Voici cent ans naissait Arthur Honegger. La célébration de ce centenaire nous a permis de redécouvrir bien des oeuvres oubliées, de faire même connaissance avec quelques inédits, et surtout d'approfondir les chefs-d'oeuvre, car ceux-ci nous furent offerts beaucoup plus généreusement que les années précédentes. A ce titre, il suffit de rappeler la série de représentations de Jeanne au bûcher à l'Opéra-Bastille en octobre et novembre dernier. Le centenaire a également suscité une sérieuse recrudescence d'enregistrements de toutes sortes. Il suffira de rappeler, entre autres, une intégrale de la musique de chambre, comportant plusieurs inédits, qui parut en quatre CD chez Timpani. Toujours grâce au centenaire, il y eut plusieurs conférences et colloques consacrés au compositeur. Je ne mentionnerai ici que l'important colloque international Honegger-Milhaud organisé par Manfred Kelkel en Sorbonne du 2 au 4 novembre dernier, et auquel j'ai eu l'honneur de participer.

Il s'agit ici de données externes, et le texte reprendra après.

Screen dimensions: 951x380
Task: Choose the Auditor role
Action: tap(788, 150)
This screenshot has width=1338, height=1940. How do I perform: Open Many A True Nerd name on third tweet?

Ces manifestations diverses et variées ont eu pour principal effet de projeter à nouveau sous les feux de l'actualité la production musicale d'un grand maître de la première moitié de ce siècle. soudain, plusieurs d'entre nous se sont mis à interpréter cette musique, à l'écouter attentivement, à l'analyser et à réfléchir sur sa signification. Voilà, je crois, le mot-clé prononcé : en cette fin de vingtième siècle, quelle est la signification de la musique d'Arthur Honegger ? J'allais dire, emporté par ma plume, quel est son "message" ? Mais je sais bien que, depuis plusieurs décennies déjà, le mot "message" fait sourire. Restons-en donc à la "signification".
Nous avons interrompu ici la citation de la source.